LL: Flibanserin is a non-hormonal medication that is completely unrelated to testosterone or estrogen. Flibanserin works centrally in the brain to adjust a variety of neurotransmitters (chemicals that transmit signals in between the nerve cells of the brain) that are believed to regulate sexual desire. Specifically, Flibanserin increases the neurotransmitters dopamine and norepinephrine and decreases serotonin, which results in an increase in sexual interest.

Flibanserin is similar to antidepressant medications, which are safe for most women with a history of breast cancer. Additionally, flibanserin was studied in 11,000 women, but not specifically studied in a breast cancer population. You should always consult your healthcare provider before taking any medications and ensure that the medication is right for your individual situation and diagnosis.

MK: How is flibanserin taken? Are there side effects I need to know about?

LL: Flibanserin is a tablet that is taken orally each day at bedtime. In most women it is very well tolerated. The most common side effects seen are sleepiness, dizziness, and nausea, which are minimized when taken at bedtime. The media has mentioned issues related to lowered blood pressure and fainting; however, the incidences were extremely low. For some perspective on this, in the antidepressant Wellbutrin (chemical name: bupropion), the incidence rate of low blood pressure is 2.5%, or 12 times the flibanserin rate. In addition, Wellbutrin has a fainting incidence rate of 1.2%, or 4 times the flibanserin rate.

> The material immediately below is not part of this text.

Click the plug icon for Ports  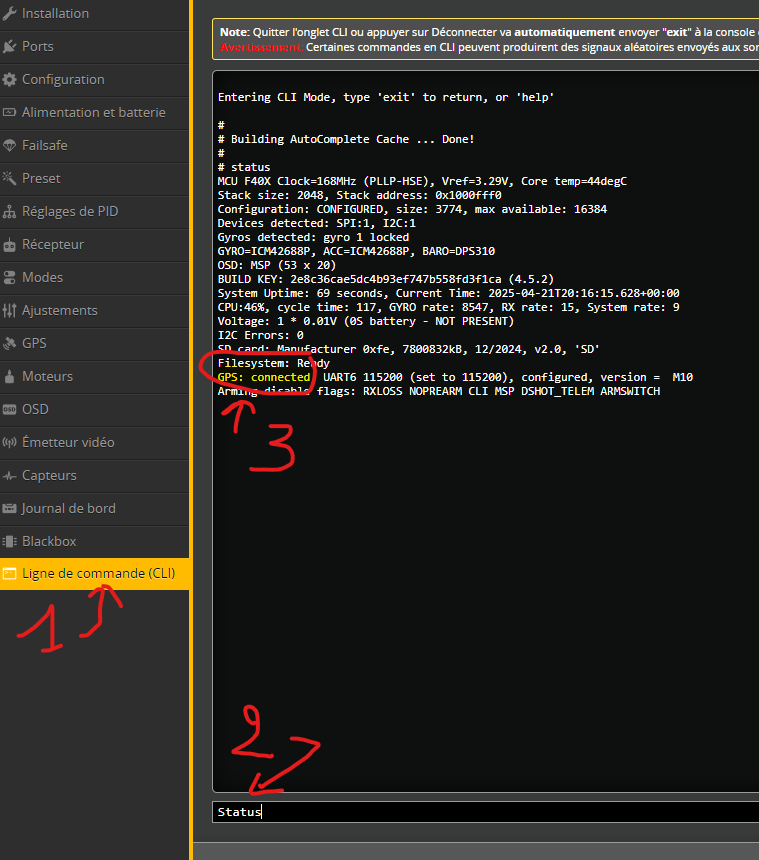pyautogui.click(x=10, y=47)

In the studies, 9.6% of women stopped the medication due to side effects compared to 3.7 % of women in the placebo group. The side effects may increase when combined with alcohol, so alcohol should be avoided. Side effects can also increase if taken with antifungal medication, so it’s important to talk to your doctor if you’re taking an antifungal. Most side effects resolved within a few weeks of taking the medication.


Flibanserin, if approved in August 2015, would be the first and only medication that would be available for hypoactive sexual desire disorder (HSDD). It’s a nonhormonal medication and although not specifically indicated for or studied in breast cancer patients, it may hold promise for many women who are suffering and have no current solution.

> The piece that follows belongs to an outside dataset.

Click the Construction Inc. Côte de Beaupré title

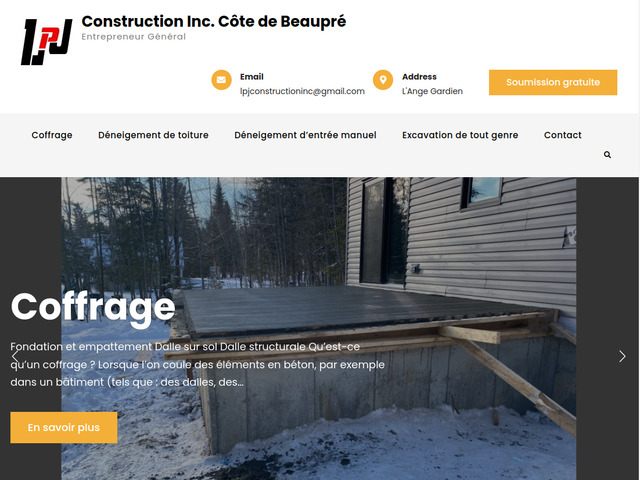pyautogui.click(x=213, y=22)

Michael L. Krychman, M.D.C.M., is the executive director of the Southern California Center for Sexual Health and Survivorship Medicine in Newport Beach, California. He is the former co-director of the Sexual Medicine and Rehabilitation Program at Memorial Sloan-Kettering Cancer. Dr. Krychman is also an American Association of Sexuality Educators, Counselors and Therapists (AASECT) certified sexual counselor. He is an associate clinical professor at the University of California, Irvine, Division of Gynecological Oncology, and the medical director of Ann’s Clinic, a high-risk program for breast and ovarian cancer survivors. His special interests include menopausal health, hormone therapy, sexual pain disorders, loss of libido, and chronic medical illness and its impact on female sexual function as well as breast cancer sexuality. Dr. Krychman is also a member of the Breastcancer.org Professional Advisory Board.